++++ TEXTO EM ESTUDO
VISÃO HISTÓRICA E CONTEXTUALIZADA
DO USO DE DROGAS
Introdução
Nos dias atuais, a palavra droga é rapidamente associada às substâncias que
alteram estados da mente, proporcionando experiências de prazer/desprazer
capazes de levar parte de seus usuários ao uso contínuo e à dependência. A
palavra droga tornou-se também sinônimo de coisas ruins (aquilo que faz mal)
e/ou de situações indesejadas (que droga!). O que chamamos hoje de droga
está muito longe daquilo que, antes, essa palavra designava.
A origem etimológica da palavra droga é incerta, porém ela pode ter
sido derivada de drowa (árabe), cujo significado é bala de trigo, ou ainda de
drooge vate (holandês), cujo significado é tonéis de folhas secas. Isso se deve
ao fato de que, até muito recentemente, quase todos os medicamentos eram
feitos à base de vegetais, embora tenhamos ainda hoje muitos vegetais como
medicamentos.
A primeira língua a utilizar a palavra droga, tal como nós a conhecemos, foi
o francês: drogue (ingrediente, tintura ou substância química ou farmacêutica,
remédio, produto farmacêutico). Atualmente, a medicina define droga como:
“qualquer substância capaz de modificar o funcionamento dos organismos vivos,
resultando em mudanças fisiológicas ou de comportamento” (OMS, 1978).
++++++++
| OBJETIVO DO EXERCÍCIO |
Por favor, transcreva palavra por palavra o trecho do texto sobre o uso de drogas que começa nas palavras "VISÃO HISTÓRICA E" e termina depois de "essa palavra designava.".
++++ INFORMAÇÕES APRESENTADAS
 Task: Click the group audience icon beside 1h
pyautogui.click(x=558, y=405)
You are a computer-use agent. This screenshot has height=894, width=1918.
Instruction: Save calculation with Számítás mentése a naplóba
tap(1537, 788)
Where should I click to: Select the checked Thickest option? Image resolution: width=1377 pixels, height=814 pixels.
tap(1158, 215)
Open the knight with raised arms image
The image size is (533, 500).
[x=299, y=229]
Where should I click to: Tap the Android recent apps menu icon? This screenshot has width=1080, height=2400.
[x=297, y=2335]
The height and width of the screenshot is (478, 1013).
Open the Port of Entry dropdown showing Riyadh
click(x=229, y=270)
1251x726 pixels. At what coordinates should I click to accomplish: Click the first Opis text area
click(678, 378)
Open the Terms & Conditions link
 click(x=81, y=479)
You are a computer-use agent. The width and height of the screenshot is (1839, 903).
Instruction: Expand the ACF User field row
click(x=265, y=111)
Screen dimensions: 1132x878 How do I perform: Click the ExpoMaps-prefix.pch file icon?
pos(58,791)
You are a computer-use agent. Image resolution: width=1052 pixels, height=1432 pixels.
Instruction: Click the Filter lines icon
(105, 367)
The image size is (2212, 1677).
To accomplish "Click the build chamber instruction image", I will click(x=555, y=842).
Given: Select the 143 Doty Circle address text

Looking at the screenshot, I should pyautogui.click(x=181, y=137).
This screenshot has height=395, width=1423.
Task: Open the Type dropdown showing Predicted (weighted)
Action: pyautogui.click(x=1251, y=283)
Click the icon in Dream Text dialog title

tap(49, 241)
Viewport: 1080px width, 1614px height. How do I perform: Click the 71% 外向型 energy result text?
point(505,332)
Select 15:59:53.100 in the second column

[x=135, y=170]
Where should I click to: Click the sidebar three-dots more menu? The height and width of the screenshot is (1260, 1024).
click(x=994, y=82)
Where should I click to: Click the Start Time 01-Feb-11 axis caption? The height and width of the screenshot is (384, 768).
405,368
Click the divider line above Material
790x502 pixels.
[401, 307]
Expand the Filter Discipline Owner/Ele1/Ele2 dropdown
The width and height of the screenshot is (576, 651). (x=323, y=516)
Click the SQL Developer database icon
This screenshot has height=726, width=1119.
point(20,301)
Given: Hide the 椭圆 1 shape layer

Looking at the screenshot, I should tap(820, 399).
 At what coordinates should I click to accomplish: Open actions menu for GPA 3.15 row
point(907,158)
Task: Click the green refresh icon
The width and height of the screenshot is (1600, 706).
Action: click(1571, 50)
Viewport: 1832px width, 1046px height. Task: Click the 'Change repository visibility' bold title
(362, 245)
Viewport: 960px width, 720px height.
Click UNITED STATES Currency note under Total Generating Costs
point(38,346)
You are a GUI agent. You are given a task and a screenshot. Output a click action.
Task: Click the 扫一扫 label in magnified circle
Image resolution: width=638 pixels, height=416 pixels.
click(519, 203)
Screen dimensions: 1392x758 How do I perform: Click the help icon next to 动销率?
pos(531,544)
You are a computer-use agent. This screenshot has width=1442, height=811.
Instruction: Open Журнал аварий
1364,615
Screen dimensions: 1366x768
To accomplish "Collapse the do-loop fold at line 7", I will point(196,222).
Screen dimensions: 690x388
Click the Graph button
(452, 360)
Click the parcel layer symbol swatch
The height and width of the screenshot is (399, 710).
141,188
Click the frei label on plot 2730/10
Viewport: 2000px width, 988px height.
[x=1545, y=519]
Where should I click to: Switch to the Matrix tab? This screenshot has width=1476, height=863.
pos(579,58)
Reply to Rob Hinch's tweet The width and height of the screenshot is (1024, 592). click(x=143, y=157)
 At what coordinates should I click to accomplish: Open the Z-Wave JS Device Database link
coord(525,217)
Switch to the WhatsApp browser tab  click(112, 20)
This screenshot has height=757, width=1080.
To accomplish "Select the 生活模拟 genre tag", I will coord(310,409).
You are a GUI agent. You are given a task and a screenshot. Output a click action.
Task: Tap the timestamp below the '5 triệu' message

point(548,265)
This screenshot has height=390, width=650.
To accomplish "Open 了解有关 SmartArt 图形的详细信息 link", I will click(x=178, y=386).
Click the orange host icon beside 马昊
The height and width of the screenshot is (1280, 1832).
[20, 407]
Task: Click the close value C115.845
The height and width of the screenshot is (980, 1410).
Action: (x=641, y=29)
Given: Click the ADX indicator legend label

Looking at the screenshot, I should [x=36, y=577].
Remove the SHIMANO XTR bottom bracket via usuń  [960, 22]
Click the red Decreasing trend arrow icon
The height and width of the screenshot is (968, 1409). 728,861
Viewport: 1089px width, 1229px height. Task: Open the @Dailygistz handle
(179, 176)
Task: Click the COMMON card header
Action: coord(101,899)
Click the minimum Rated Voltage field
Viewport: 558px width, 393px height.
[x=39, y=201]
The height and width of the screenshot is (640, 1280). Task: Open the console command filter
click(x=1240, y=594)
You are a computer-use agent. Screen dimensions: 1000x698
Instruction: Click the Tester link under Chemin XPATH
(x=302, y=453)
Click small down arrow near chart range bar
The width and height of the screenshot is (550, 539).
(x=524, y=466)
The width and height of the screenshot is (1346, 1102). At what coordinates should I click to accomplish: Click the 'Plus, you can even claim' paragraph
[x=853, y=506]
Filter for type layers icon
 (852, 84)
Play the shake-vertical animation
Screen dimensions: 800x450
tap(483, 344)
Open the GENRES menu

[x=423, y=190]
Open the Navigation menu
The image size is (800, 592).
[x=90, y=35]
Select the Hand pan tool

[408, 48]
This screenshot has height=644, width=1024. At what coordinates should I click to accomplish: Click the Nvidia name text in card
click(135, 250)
++++++++
| RESULTADO DA TAREFA |
VISÃO HISTÓRICA E CONTEXTUALIZADA
DO USO DE DROGAS
Introdução
Nos dias atuais, a palavra droga é rapidamente associada às substâncias que
alteram estados da mente, proporcionando experiências de prazer/desprazer
capazes de levar parte de seus usuários ao uso contínuo e à dependência. A
palavra droga tornou-se também sinônimo de coisas ruins (aquilo que faz mal)
e/ou de situações indesejadas (que droga!). O que chamamos hoje de droga
está muito longe daquilo que, antes, essa palavra designava.